Table b took 37 hours and 40 minutes to populate. Something's up. I built table a a second time, again taking pretty much the same 25 minutes, and I tried building table b again as well but gave up after four hours. It's definitely not the computer acting up, nor the storage.
+--------+------------+
| Table | Checksum |
+--------+------------+
| test.a | 4243132544 |
| test.b | 4243132544 |
+--------+------------+
Not the data either. Both tables checksum identically.
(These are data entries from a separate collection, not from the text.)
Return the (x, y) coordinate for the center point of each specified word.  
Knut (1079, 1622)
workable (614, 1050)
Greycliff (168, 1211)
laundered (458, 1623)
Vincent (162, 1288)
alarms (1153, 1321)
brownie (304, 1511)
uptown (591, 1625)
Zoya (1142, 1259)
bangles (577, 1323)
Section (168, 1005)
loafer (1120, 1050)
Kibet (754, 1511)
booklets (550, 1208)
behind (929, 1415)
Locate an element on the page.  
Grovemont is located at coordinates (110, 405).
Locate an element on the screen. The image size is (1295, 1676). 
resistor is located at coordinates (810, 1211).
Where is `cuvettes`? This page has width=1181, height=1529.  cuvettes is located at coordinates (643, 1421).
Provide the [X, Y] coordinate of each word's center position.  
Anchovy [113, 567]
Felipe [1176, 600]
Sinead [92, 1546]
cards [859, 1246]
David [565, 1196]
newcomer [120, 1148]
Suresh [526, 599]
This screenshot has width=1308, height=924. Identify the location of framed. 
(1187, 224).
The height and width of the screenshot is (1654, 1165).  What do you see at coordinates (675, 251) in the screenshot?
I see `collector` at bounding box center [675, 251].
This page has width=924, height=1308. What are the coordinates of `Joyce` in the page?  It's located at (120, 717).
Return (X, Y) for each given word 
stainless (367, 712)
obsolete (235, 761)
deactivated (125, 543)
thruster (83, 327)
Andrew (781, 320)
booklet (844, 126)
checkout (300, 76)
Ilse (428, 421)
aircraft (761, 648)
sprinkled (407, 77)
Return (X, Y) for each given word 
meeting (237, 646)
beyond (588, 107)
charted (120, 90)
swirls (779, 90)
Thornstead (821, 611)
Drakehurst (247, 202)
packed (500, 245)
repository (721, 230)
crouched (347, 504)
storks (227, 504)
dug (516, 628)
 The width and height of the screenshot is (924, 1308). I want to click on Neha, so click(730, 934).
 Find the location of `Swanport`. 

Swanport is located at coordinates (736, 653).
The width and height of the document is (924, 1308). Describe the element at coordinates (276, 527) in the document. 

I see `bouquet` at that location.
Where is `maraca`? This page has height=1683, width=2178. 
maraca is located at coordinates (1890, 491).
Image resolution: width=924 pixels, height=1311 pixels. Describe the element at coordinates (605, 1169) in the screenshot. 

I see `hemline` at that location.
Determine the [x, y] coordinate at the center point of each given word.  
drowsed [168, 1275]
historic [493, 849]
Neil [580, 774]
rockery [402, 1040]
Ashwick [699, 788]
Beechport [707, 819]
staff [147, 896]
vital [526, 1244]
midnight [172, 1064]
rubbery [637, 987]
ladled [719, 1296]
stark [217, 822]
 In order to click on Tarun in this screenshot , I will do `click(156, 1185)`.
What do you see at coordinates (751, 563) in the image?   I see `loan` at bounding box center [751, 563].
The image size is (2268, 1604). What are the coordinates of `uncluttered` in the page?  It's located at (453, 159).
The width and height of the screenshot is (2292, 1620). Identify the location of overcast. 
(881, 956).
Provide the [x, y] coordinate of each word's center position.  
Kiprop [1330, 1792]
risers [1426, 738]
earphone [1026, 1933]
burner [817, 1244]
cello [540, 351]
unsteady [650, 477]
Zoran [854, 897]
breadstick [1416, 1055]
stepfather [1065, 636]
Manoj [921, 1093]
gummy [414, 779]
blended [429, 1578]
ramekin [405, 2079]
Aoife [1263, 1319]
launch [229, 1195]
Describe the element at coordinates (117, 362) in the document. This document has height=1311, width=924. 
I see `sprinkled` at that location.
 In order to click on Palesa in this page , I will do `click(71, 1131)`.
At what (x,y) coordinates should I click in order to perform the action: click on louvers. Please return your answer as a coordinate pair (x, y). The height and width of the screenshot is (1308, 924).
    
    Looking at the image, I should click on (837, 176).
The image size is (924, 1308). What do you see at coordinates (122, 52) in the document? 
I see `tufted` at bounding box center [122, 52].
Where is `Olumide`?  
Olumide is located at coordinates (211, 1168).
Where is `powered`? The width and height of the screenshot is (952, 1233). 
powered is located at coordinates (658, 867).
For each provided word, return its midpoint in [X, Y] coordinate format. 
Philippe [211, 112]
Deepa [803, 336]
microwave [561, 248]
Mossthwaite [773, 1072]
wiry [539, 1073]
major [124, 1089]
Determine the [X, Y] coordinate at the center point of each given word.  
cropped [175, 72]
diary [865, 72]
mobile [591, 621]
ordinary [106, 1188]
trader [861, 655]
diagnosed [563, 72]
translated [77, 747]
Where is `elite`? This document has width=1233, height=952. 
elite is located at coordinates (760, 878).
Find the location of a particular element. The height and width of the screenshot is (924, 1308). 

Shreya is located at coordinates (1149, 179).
Here's what the storage looks like:
-rw-rw---- 1 mysql mysql 6618611712 Jan 15 15:42 a.ibd
-rw-rw---- 1 mysql mysql 8715763712 Jan 16 17:42 b.ibd
+------------+-----------+-----------+
| table_name | data_mb | index_mb |
+------------+-----------+-----------+
| a | 3478.0000 | 2132.0000 |
| b | 3769.0000 | 4290.7344 |
+------------+-----------+-----------+
So the index of table b is obviously a horrendous crow's nest. It's twice as large as the index of table a, and it's even occupying more space than the actual rows themselves. I ran 100k reproducible queries on each of the tables to see how the composite indices perform. More wonky pseudocode:
srand ( 1234567 )
for i = 1 to 100000:
# this includes 0 which is intentional
xr = prng ( 0 to 10 )
yr = prng ( 0 to 1000 )
zr = prng ( 0 to 10000 )
SELECT * FROM a/b WHERE x = xr AND y = yr AND z = zr
table a
=======
42 seconds
48 seconds
35 seconds
table b
=======
87 seconds
71 seconds
69 seconds
Some caching is of course involved. I queried the tables one after another just to see if rattling the cage a bit would have any effect:
table a: 48 seconds
table b: 83 seconds
table a: 61 seconds
table b: 72 seconds
A little bit, but nowhere near enough to outperform the lean and correctly built index on table a. And this is just a simple three-column composite index - the problem I'm illustrating grows exponentially with every column you add to the composite.
Interesting, I’ll have to dig more into this. Thanks for the super detailed response!